Share
Last week, Cloudera published a benchmark on its blog comparing Impala's performance to some of of its alternatives - specifically Impala 1.3.0, Hive 0.13 on Tez, Shark 0.9.2 and Presto 0.6.0. While it faced some criticism on the atypical hardware sizing, modifying the original SQLs and avoiding fact-to-fact joins, it still provides a valuable data point:
We at JethroData thought it would be interesting to take Cloudera's benchmark as is, run it and get a feeling on how do we compare. Now, TPCDS benchmark is not the best way to highlight JethroData's strength - our automatic indexing shines the more you add predicates, the more selective the query is. But still, it is another data point.
How did we test?
Hardware - we didn't have 21 very powerful physical servers laying around... Instead we provisioned two small clusters on AWS, with the following configuration. For the NameNode we picked m3.xlarge (4 cores / 15GB RAM / 80GB local SSD). For the DataNodes we picked m1.xlarge (4 cores / 15GB RAM / 1680GB local disk) - 3 nodes for JethroData, 5 nodes for Impala. We picked this instance type as it provides the required disk space. For the JethroData Node, we picked an additional single r3.2xlarge (8 cores / 61GB RAM / 160GB local SSD) where we process our query.
Both clusters had the same hourly costs - JethroData had its query node, and Impala got two extra data nodes for the same price (both costing 70 cents per hour).

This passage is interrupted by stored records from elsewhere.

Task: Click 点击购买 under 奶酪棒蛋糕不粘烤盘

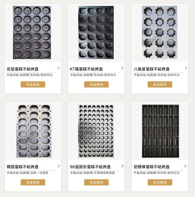Action: coord(160,182)
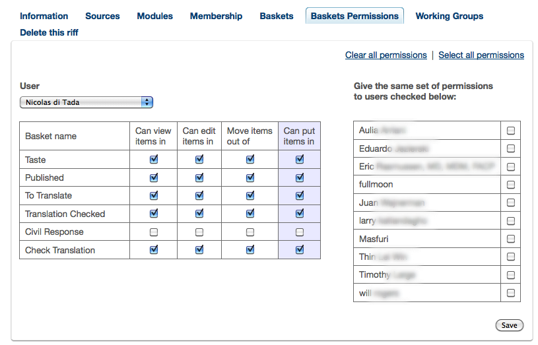The height and width of the screenshot is (345, 538).
Task: Uncheck 'Can edit items in' for Published
Action: 199,177
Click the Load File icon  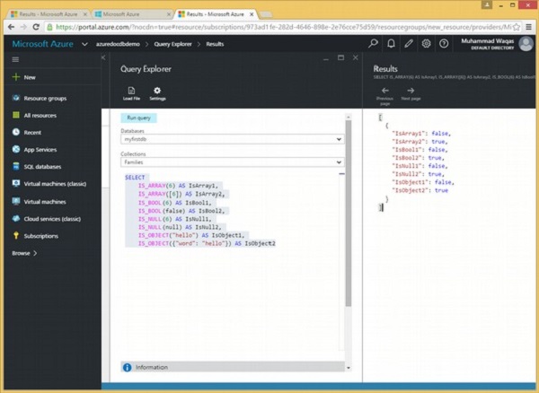(x=131, y=91)
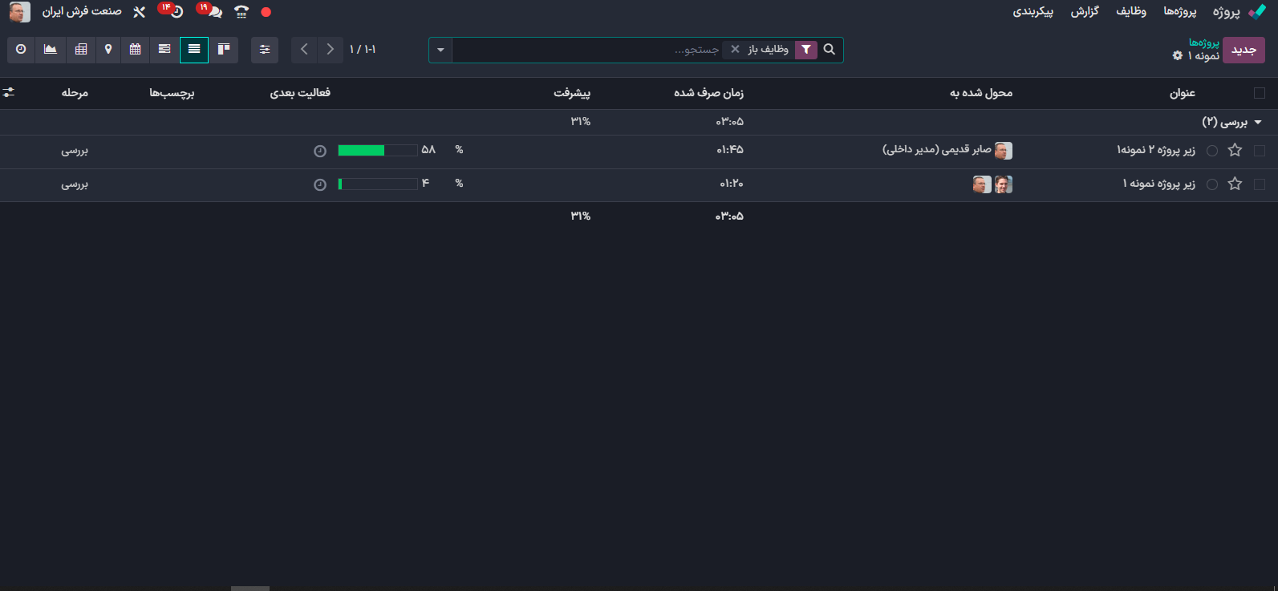The height and width of the screenshot is (591, 1278).
Task: Open the calendar view
Action: point(136,50)
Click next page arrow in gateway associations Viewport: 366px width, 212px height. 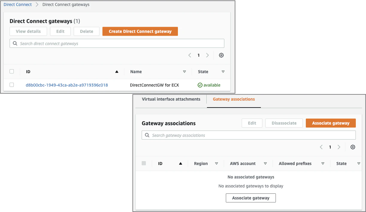(339, 147)
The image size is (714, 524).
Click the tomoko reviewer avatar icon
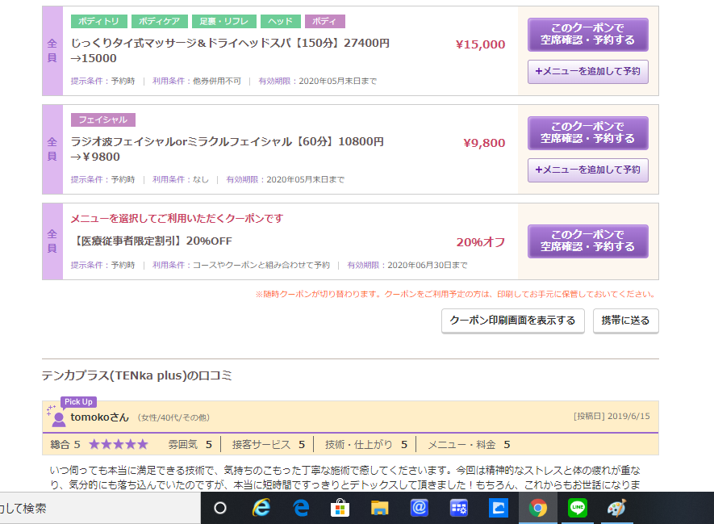click(58, 417)
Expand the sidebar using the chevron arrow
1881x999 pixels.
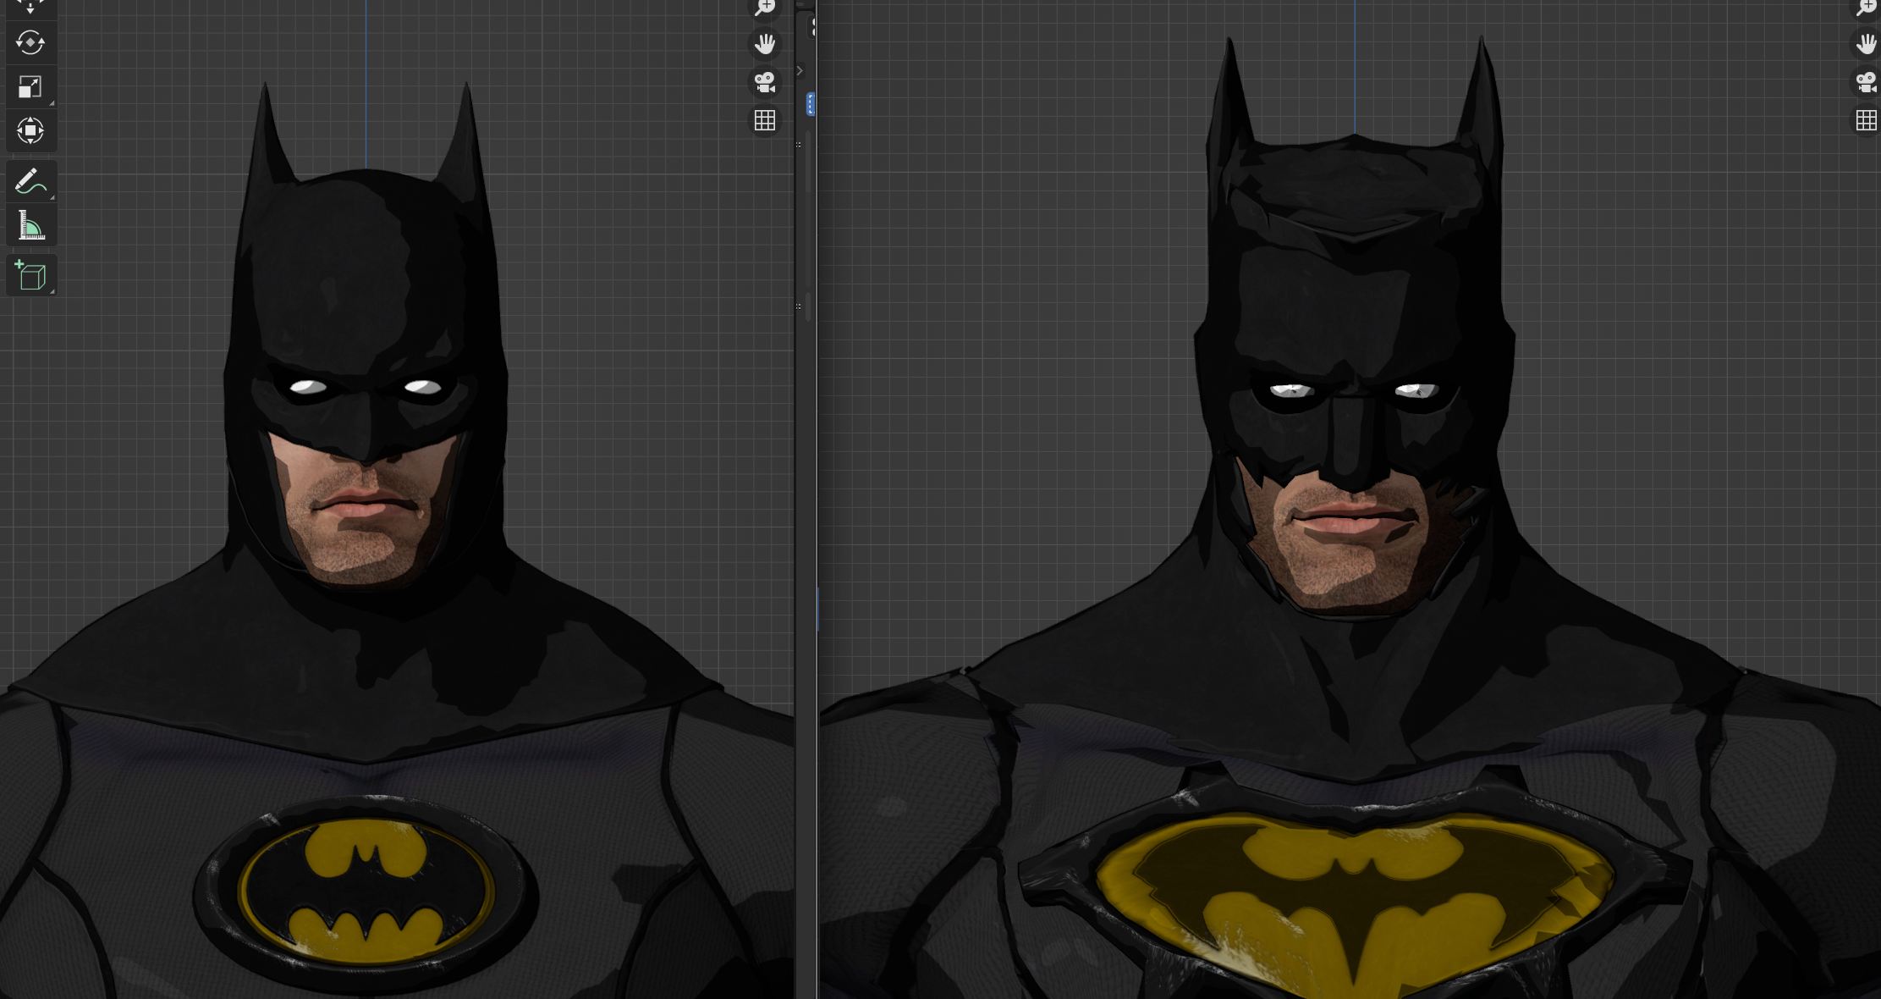tap(800, 71)
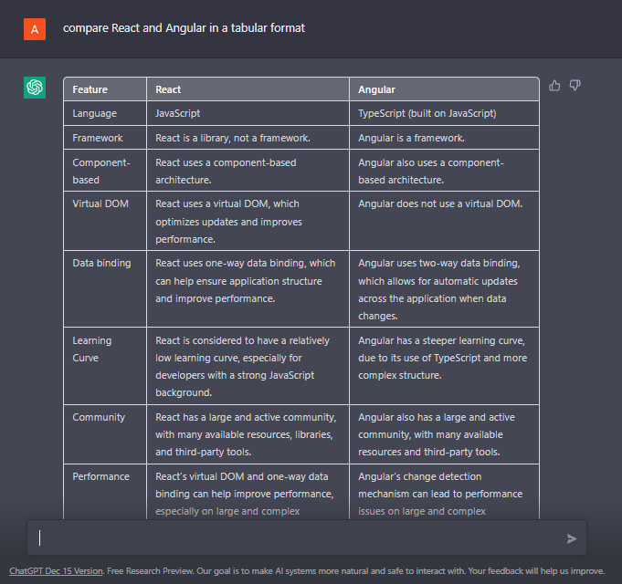Viewport: 622px width, 584px height.
Task: Click the "Data binding" feature cell
Action: [101, 263]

Data and Queries - we used Cloudera's Interactive queries from their test suite. We used scale factor 1000 (1TB) for this test (3 billion rows in the store_sales table). We had to do one minor modification to a couple of queries - since our SQL dialect does not include CASE expression yet (it's in our backlog), we replaced the CASE expressions with IF functions - IF(condition, value_when_true, value_elsewhere).
With this Hadoop cluster sizing, there was not enough memory to keep all the test data in memory, making the results more realistic.
Results
Here are the initial results we got:
Query 63 has uncovered a performance bug in our WHERE processing that will be fixed in the coming weeks. Excluding that query, we were on average 5x faster then Impala.
What's Next
While these initial results are already good, we think there are other things we want to highlight:
- We plan to repeat the benchmark on a larger data set and a larger Hadoop cluster. We will also share the Hadoop cluster utilization numbers to show the impact on the cluster.

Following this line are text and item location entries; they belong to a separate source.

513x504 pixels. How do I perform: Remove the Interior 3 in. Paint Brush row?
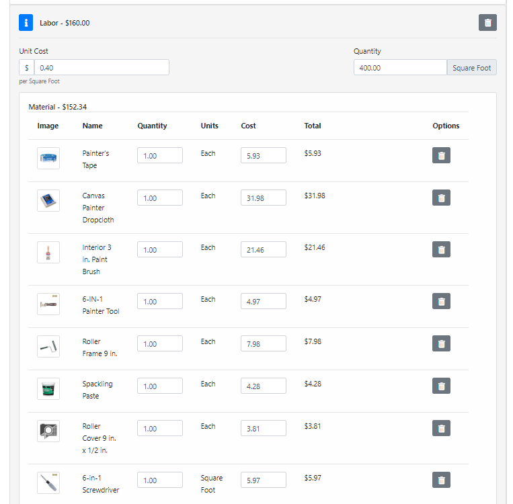(x=441, y=249)
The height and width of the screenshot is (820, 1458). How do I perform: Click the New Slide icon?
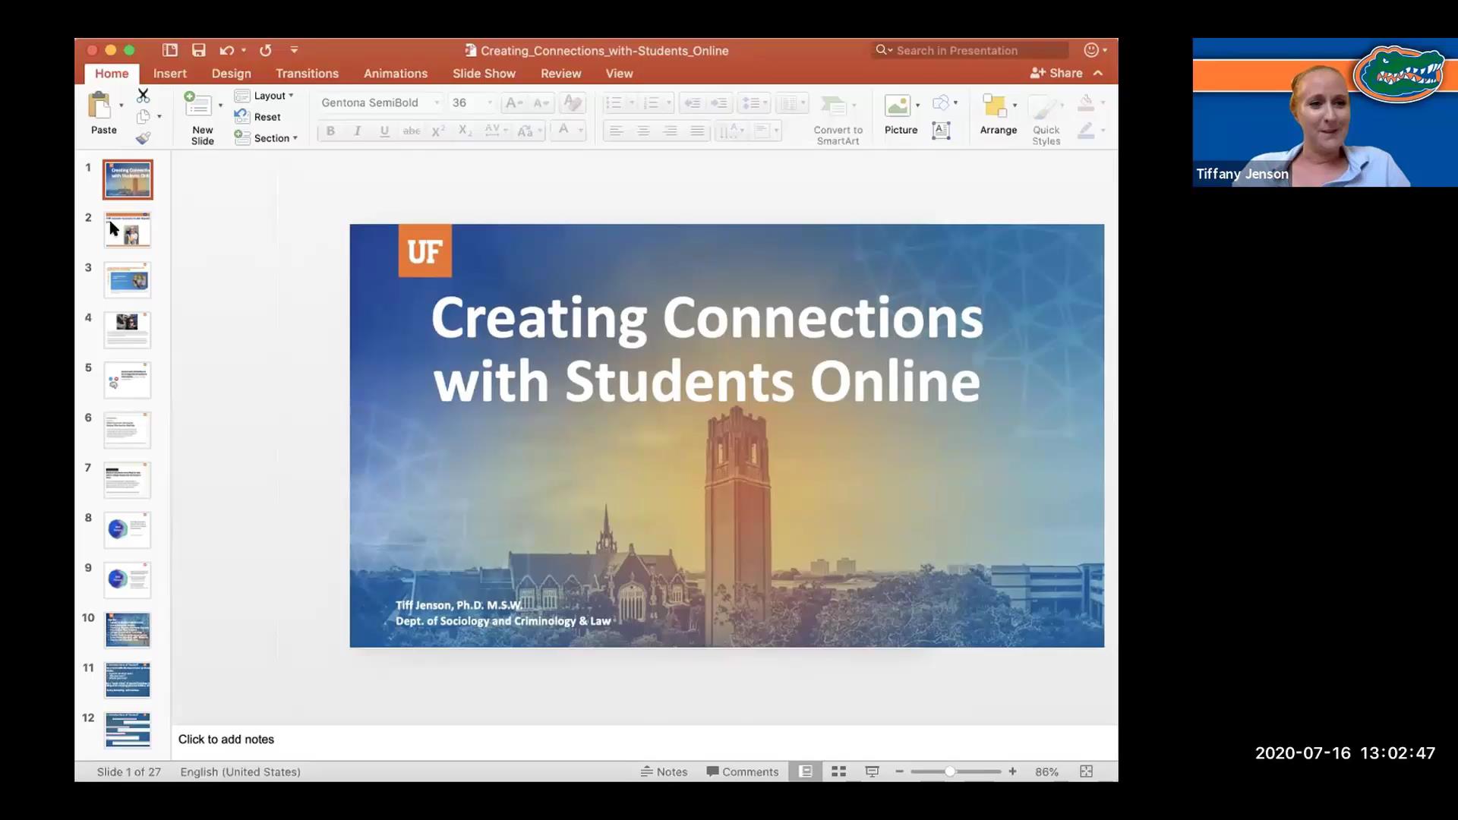click(200, 106)
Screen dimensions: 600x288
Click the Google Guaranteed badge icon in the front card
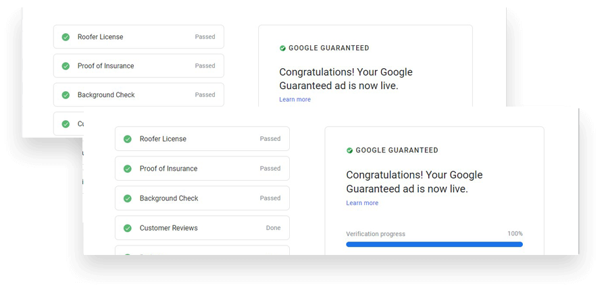pyautogui.click(x=349, y=150)
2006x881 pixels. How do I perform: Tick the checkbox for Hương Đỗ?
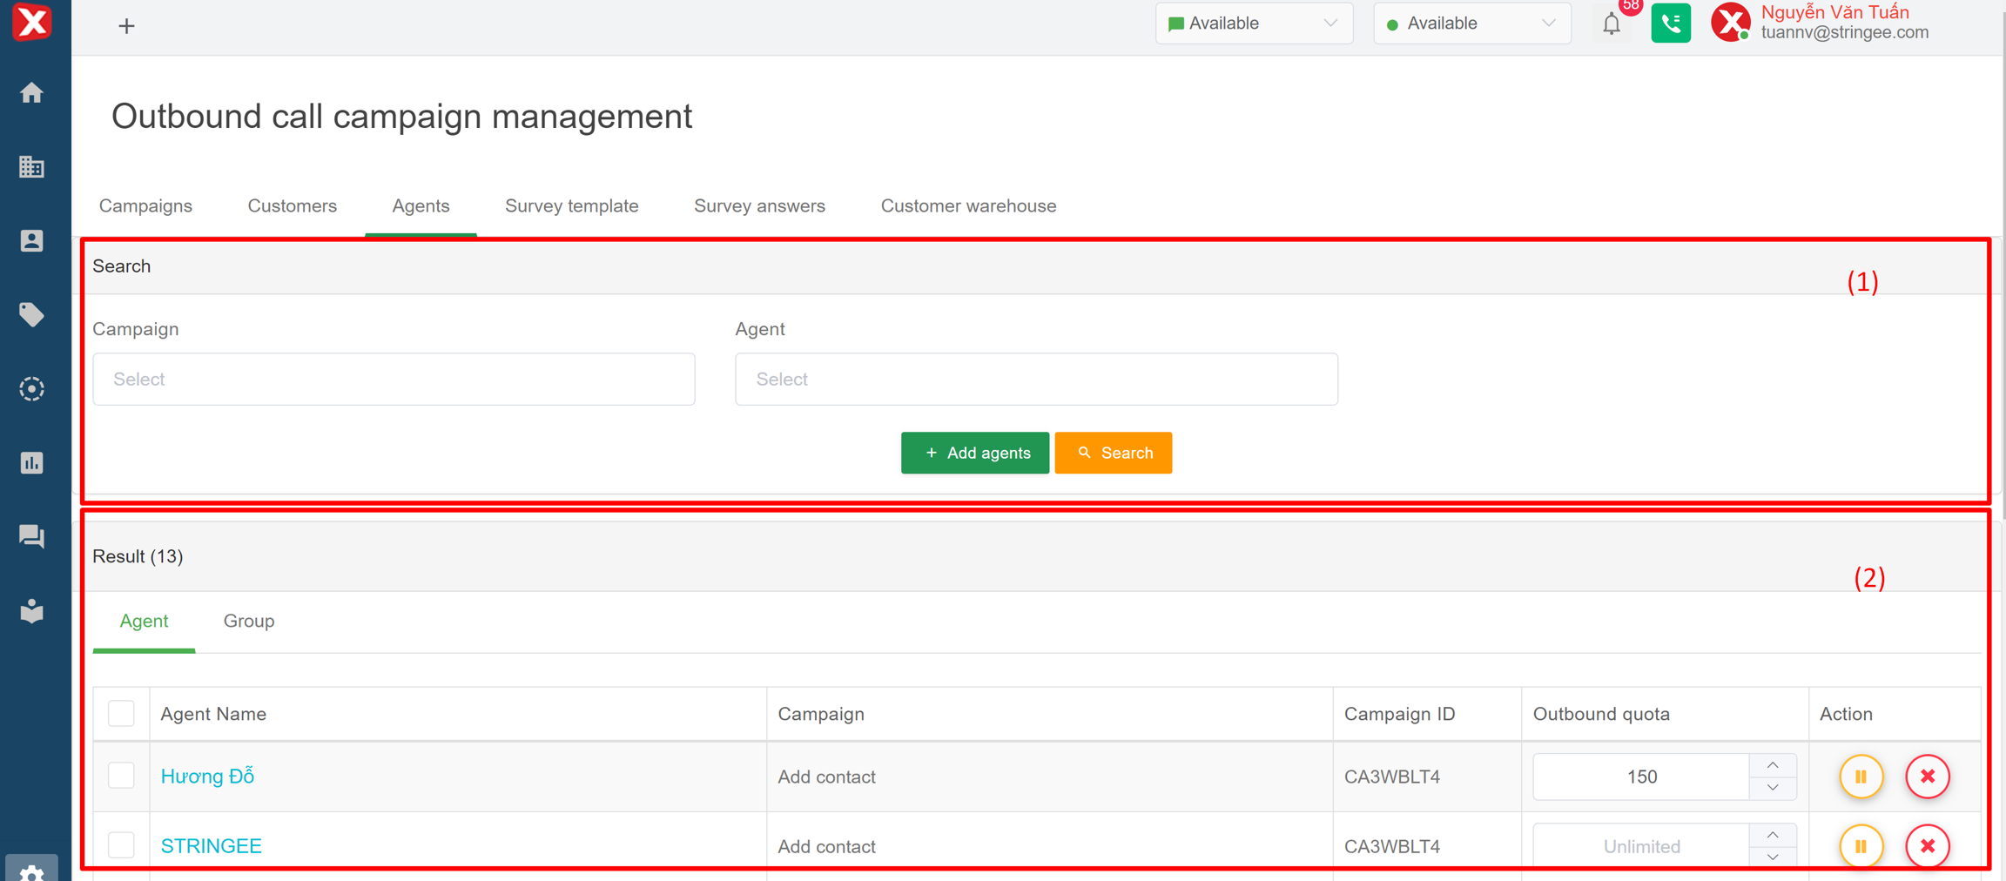pos(121,775)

- Test on a busy cluster - all the tests were running on an idle Hadoop cluster. Those idle clusters are not that common, especially with the trend of putting many different workloads on a shared cluster.
- Our experience is that adding additional background workload to the Hadoop cluster (like MapReduce jobs) effects the performance of Impala much more than JethroData's, as JethroData just accesses HDFS and does not run processing on the Hadoop cluster.
- Try more selective queries - TPCDS does not specifically highlight our strength - leveraging indexes for drill downs. Our tests show that as you add more predicates to a query, our performance significantly improves as we need to fetch and process less data, while Impala's performance is less affected (as it stills needs to scan the same amount of data).